The Trump bump tells us something about the state of American politics. Progressives are panting to interpret his surge as evidence of Republicans' black hearts. Some Donald Trump supporters have suggested that his success, such as it is/was (this is being written after the McCain flap and before polls have gauged its impact), is an indictment of the limp "Republican establishment." It's neither.
There are 116 candidates for the Republican nomination (I exaggerate slightly). In recent polls, Trump got 24 percent — more than any other candidate. But Scott Walker and Jeb Bush together got 25 percent of the total, and there are so many others that assigning a frontrunner is like trying to catch one guppy with a net. Besides, 54 percent say his views do not represent the values of the Republican Party. He's been a big donor to Hillary Clinton, Terry McAuliffe and other Democrats. He was pro-choice until about 6:30 this morning. He was for a single-payer health care system, and he's been remarkably uncharitable for a wealthy man.
Ah, they say, but Republicans are seething with hatred for Hispanics, especially illegal immigrants, and this accounts for Trump's hot-air liftoff. Illegal immigration does enrage some portions of the base, but only some. In a recent Pew poll, fully 66 percent of Republicans said illegal Mexican immigrants are "mostly honest," while only 19 percent said they are "mainly undesirable."
There is a talk-radio drumbeat about illegal-immigrant criminals. Still, most Republican voters are not strongly anti-immigration. They're ambivalent, with 56 percent favoring a path to legal status for aliens living here, according to a Pew poll, but 63 percent viewing immigrants as a burden.
Whatever one's views about immigration, the very worst way to broach the topic is to smear all Mexican illegals as "rapists" and criminals. It's obviously false. It's not even true that illegal immigrants commit a disproportionate share of crimes. Honest anti-immigration groups like the Center for Immigration Studies agree that first-generation immigrants are less likely to commit crimes than native-borns. (And immigration rates are falling.)
Well, we're told, people are choking on political correctness, and Trump is a breath of fresh air. So the best way to discredit political correctness is to embody the worst stereotype of an aggressive bigot?
Trump's moment is probably fading, but his little balloon ride is disturbing nonetheless. It's evidence that political intemperance is not limited to the left.

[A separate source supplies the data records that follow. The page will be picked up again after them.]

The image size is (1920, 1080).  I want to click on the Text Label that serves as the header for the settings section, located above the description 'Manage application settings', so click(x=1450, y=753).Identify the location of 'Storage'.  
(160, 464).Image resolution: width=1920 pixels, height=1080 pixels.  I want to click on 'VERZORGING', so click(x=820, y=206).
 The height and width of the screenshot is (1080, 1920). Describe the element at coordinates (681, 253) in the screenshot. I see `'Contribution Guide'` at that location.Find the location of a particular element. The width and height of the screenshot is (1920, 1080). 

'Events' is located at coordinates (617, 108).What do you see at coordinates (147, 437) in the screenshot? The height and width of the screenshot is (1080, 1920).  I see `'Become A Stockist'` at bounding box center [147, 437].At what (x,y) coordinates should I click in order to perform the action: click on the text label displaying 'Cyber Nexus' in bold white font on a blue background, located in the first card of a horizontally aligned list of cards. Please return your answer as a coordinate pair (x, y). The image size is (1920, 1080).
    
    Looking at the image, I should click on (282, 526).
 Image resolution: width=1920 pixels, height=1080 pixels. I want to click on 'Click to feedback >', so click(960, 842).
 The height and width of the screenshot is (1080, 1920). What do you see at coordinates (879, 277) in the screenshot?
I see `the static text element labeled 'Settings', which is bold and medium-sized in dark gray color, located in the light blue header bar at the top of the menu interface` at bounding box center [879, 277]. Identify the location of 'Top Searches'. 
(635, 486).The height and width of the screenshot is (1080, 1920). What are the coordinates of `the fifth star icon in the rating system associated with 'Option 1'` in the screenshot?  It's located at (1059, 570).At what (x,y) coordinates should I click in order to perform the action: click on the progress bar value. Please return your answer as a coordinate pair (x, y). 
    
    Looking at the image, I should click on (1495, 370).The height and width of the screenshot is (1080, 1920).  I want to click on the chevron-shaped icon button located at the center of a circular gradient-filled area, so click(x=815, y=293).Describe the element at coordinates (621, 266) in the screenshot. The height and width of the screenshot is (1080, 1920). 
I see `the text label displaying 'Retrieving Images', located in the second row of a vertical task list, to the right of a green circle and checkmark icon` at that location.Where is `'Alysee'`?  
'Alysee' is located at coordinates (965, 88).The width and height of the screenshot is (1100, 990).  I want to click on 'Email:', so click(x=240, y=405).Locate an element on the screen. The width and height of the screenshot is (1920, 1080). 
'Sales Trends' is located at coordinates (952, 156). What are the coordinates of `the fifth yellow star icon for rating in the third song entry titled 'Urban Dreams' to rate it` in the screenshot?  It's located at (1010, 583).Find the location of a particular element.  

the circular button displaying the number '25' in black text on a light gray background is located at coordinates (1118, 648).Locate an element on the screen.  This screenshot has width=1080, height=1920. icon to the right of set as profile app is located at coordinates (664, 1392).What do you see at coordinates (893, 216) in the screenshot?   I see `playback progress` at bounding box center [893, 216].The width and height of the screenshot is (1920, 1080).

Thanks to the execrable leadership of the Democratic Party and its allies in the press, we have witnessed several years of stoked racial hatred in America. From the Trayvon Martin episode and Michael Brown's death, to the tragic cases of Eric Garner and the Charleston massacre, the country has been bathed in mendacious incitement. Opinion leaders insist it's still Selma in 1965. "Black lives matter" has become a movement — as if any decent person disagreed; as if the country had not spent half a century sedulously scrubbing racism from our polity; as if affirmative action were not a feature of educational, corporate and government policy; as if we hadn't elected and reelected a black president. Democratic candidates for president have been reduced to apologizing simply for saying "all lives matter."
The civil pieties that were once taken for granted in the political sphere — "all men are created equal" — are now controversial. The triumph of identity politics is complete on the left.
Barack Obama rose on a promise of harmony, but has used power to rend the nation along all of its weakest seams. This brand of leadership has not left his followers happier, but more bitter. As for his opponents, they are by turns grieving and disbelieving at the damage he's been able to inflict.
The only answer to division and hatred on the left is inclusion and unity on the right. A number of Republican candidates for president have been seeking to recast the Republican Party as the party of reform and outreach. They recognize that a party that lost not just the Hispanic vote, the black vote, the women's vote and the youth vote, but also the Asian vote has an image problem. As any number of successful Republican senators and governors have shown, it isn't necessary to adopt any particular policy (e.g., amnesty) to attract the votes of more Hispanics or Asians. It is necessary for the party to convey a welcoming spirit. Such a tone may even attract fence-sitting white voters who are left cold by a party that appears uninterested in the plight of the poor.
That is the Republican challenge and opportunity. Success beckons — but only post-Trump.